- **TRY IT**:
Beginning with the first line of the data below, extract each line up to and including the one containing "Konya Çelik Kasa Satıcısı (78, 1706)". Copy them exactly and add nothing.

LISTED ENTRIES section start

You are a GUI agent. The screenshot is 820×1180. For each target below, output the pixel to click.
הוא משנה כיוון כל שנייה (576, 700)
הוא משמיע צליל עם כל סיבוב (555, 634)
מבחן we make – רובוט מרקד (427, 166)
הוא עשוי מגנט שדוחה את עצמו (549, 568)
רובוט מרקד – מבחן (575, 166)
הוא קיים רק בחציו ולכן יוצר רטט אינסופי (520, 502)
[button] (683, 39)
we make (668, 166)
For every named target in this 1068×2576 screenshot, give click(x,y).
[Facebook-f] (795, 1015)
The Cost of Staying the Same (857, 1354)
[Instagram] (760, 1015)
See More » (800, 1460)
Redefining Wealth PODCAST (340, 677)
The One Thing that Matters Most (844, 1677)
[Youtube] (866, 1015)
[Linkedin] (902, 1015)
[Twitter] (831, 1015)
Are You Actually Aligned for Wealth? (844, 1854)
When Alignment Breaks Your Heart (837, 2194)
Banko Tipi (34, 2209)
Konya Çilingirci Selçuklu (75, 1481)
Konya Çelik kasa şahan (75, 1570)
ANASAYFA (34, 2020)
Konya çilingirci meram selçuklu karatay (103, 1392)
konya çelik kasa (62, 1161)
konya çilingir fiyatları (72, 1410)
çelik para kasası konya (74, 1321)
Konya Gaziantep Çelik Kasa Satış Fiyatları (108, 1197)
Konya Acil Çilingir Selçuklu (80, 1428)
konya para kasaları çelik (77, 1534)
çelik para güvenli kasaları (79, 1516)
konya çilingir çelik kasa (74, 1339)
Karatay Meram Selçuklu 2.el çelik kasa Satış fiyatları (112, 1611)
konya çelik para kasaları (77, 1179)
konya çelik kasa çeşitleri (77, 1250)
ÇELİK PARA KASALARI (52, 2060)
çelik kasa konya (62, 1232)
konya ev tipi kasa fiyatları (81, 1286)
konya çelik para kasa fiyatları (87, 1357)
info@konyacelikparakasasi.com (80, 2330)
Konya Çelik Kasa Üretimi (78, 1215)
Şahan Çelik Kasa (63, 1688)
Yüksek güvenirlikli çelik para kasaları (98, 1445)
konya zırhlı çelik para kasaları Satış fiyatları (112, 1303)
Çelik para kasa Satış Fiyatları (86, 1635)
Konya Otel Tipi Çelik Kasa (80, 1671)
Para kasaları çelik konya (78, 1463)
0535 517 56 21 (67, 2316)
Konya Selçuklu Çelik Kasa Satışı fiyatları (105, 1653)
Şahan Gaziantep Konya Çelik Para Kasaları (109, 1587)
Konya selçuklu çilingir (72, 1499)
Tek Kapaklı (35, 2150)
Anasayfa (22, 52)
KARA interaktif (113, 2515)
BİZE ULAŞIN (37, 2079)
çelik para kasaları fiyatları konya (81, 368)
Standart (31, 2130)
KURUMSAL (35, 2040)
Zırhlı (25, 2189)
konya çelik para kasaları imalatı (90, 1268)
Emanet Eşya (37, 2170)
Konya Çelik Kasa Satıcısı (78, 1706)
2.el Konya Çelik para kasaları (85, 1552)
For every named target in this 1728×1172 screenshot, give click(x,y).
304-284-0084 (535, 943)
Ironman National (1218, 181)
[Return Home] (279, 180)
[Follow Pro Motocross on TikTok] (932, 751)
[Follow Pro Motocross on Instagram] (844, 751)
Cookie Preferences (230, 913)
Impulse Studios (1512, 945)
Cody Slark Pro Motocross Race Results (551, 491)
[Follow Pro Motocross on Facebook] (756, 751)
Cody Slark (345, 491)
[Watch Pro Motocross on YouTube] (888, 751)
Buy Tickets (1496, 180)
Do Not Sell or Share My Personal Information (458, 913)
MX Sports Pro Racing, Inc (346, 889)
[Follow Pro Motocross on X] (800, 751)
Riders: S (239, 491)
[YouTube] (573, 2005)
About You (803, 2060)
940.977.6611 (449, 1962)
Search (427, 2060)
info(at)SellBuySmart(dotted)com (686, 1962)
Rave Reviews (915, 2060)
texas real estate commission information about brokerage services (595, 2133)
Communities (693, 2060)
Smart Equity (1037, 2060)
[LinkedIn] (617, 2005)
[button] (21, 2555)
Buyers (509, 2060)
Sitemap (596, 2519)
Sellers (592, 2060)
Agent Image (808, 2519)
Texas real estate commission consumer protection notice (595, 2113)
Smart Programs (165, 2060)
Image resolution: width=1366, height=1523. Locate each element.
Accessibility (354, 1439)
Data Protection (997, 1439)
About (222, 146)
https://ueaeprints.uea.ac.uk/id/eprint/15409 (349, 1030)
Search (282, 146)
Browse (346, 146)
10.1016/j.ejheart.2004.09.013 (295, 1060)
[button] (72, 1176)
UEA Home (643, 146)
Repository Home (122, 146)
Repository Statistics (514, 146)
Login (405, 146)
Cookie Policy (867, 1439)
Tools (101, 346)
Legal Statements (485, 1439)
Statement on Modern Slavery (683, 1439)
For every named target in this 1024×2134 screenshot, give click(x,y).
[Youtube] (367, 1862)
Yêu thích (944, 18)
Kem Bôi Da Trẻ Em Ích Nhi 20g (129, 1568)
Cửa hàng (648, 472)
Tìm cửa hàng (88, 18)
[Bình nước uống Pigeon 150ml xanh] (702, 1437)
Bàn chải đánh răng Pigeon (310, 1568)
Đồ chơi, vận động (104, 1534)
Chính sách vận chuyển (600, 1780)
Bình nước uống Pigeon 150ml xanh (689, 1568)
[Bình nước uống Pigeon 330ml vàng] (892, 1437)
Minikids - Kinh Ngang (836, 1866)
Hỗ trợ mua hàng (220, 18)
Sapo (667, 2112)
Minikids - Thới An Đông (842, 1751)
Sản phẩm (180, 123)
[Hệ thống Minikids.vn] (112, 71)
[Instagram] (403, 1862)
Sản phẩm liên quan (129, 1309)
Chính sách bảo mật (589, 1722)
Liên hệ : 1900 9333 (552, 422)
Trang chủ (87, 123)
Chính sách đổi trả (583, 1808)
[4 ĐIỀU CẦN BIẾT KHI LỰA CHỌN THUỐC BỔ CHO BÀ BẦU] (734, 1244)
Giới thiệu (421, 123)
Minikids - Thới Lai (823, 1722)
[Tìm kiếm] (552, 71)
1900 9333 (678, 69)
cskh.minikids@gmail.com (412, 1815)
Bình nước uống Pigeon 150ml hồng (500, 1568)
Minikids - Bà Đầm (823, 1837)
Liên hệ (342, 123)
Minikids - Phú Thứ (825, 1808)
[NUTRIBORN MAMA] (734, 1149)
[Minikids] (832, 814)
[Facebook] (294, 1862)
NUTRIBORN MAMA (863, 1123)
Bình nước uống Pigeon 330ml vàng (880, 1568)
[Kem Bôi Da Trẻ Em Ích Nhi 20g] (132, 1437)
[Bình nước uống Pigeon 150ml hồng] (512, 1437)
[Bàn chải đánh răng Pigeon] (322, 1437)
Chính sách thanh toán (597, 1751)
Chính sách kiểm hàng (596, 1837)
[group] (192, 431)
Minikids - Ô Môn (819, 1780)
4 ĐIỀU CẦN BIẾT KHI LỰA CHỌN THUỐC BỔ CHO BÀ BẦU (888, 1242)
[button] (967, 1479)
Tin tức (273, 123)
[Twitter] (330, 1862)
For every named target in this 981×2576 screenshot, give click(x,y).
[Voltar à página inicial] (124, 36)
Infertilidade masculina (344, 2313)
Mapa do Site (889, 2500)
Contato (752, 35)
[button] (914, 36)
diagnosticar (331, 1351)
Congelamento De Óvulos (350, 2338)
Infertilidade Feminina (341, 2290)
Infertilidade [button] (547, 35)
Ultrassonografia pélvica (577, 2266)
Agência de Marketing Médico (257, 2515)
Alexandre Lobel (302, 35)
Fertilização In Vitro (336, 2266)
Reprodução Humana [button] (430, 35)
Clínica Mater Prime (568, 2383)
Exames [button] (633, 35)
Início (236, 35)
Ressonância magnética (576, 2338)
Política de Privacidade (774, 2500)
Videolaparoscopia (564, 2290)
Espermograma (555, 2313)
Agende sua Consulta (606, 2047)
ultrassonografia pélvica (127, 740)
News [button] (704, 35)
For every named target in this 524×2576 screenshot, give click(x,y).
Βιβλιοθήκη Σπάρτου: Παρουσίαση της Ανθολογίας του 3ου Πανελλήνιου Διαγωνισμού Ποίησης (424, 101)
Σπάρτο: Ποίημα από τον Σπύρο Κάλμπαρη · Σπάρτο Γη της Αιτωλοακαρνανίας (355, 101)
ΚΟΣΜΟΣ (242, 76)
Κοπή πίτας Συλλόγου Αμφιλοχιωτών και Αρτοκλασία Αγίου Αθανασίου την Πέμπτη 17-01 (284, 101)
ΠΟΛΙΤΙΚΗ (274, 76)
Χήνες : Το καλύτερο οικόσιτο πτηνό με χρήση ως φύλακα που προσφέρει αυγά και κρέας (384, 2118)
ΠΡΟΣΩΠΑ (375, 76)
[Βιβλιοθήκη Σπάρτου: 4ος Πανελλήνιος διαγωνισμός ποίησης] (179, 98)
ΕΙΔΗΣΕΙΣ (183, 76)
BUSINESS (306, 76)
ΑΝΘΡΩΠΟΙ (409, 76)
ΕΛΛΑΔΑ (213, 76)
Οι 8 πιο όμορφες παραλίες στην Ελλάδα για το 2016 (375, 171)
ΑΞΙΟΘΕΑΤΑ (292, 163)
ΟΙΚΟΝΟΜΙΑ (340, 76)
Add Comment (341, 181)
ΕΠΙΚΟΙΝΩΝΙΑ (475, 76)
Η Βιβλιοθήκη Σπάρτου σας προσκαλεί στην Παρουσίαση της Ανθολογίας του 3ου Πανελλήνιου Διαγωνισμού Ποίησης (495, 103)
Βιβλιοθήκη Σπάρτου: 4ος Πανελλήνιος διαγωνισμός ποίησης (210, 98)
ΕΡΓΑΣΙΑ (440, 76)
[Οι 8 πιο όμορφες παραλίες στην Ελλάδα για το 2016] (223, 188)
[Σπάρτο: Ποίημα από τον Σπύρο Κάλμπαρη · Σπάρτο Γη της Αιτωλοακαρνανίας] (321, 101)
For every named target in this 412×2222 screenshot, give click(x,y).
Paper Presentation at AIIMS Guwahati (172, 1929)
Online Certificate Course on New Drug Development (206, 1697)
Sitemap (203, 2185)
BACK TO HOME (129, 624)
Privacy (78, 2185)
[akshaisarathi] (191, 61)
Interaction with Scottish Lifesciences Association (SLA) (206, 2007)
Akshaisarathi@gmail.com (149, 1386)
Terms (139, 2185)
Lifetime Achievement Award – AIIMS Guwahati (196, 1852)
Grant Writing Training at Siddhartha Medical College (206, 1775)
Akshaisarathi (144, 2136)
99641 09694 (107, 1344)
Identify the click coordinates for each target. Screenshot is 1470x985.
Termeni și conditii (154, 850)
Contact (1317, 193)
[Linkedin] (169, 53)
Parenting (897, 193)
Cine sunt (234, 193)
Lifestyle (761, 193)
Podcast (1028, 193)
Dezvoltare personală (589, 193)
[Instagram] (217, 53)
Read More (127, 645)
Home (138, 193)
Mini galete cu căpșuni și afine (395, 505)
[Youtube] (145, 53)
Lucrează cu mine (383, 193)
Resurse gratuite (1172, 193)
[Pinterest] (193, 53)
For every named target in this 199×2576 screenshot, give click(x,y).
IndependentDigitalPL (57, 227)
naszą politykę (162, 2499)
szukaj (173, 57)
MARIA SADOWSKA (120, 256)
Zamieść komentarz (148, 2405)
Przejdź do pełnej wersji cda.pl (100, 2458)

LISTED ENTRIES section end

- **ANSWER FOR THIS EXERCISE**:
You are a GUI agent. The screenshot is 820×1180. For each target below, output the pixel to click.
הוא משנה כיוון כל שנייה (576, 700)
הוא משמיע צליל עם כל סיבוב (555, 634)
מבחן we make – רובוט מרקד (427, 166)
הוא עשוי מגנט שדוחה את עצמו (549, 568)
רובוט מרקד – מבחן (575, 166)
הוא קיים רק בחציו ולכן יוצר רטט אינסופי (520, 502)
[button] (683, 39)
we make (668, 166)
For every named target in this 1068×2576 screenshot, give click(x,y).
[Facebook-f] (795, 1015)
The Cost of Staying the Same (857, 1354)
[Instagram] (760, 1015)
See More » (800, 1460)
Redefining Wealth PODCAST (340, 677)
The One Thing that Matters Most (844, 1677)
[Youtube] (866, 1015)
[Linkedin] (902, 1015)
[Twitter] (831, 1015)
Are You Actually Aligned for Wealth? (844, 1854)
When Alignment Breaks Your Heart (837, 2194)
Banko Tipi (34, 2209)
Konya Çilingirci Selçuklu (75, 1481)
Konya Çelik kasa şahan (75, 1570)
ANASAYFA (34, 2020)
Konya çilingirci meram selçuklu karatay (103, 1392)
konya çelik kasa (62, 1161)
konya çilingir fiyatları (72, 1410)
çelik para kasası konya (74, 1321)
Konya Gaziantep Çelik Kasa Satış Fiyatları (108, 1197)
Konya Acil Çilingir Selçuklu (80, 1428)
konya para kasaları çelik (77, 1534)
çelik para güvenli kasaları (79, 1516)
konya çilingir çelik kasa (74, 1339)
Karatay Meram Selçuklu 2.el çelik kasa Satış fiyatları (112, 1611)
konya çelik para kasaları (77, 1179)
konya çelik kasa çeşitleri (77, 1250)
ÇELİK PARA KASALARI (52, 2060)
çelik kasa konya (62, 1232)
konya ev tipi kasa fiyatları (81, 1286)
konya çelik para kasa fiyatları (87, 1357)
info@konyacelikparakasasi.com (80, 2330)
Konya Çelik Kasa Üretimi (78, 1215)
Şahan Çelik Kasa (63, 1688)
Yüksek güvenirlikli çelik para kasaları (98, 1445)
konya zırhlı çelik para kasaları Satış fiyatları (112, 1303)
Çelik para kasa Satış Fiyatları (86, 1635)
Konya Otel Tipi Çelik Kasa (80, 1671)
Para kasaları çelik konya (78, 1463)
0535 517 56 21 (67, 2316)
Konya Selçuklu Çelik Kasa Satışı fiyatları (105, 1653)
Şahan Gaziantep Konya Çelik Para Kasaları (109, 1587)
Konya selçuklu çilingir (72, 1499)
Tek Kapaklı (35, 2150)
Anasayfa (22, 52)
KARA interaktif (113, 2515)
BİZE ULAŞIN (37, 2079)
çelik para kasaları fiyatları konya (81, 368)
Standart (31, 2130)
KURUMSAL (35, 2040)
Zırhlı (25, 2189)
konya çelik para kasaları imalatı (90, 1268)
Emanet Eşya (37, 2170)
Konya Çelik Kasa Satıcısı (78, 1706)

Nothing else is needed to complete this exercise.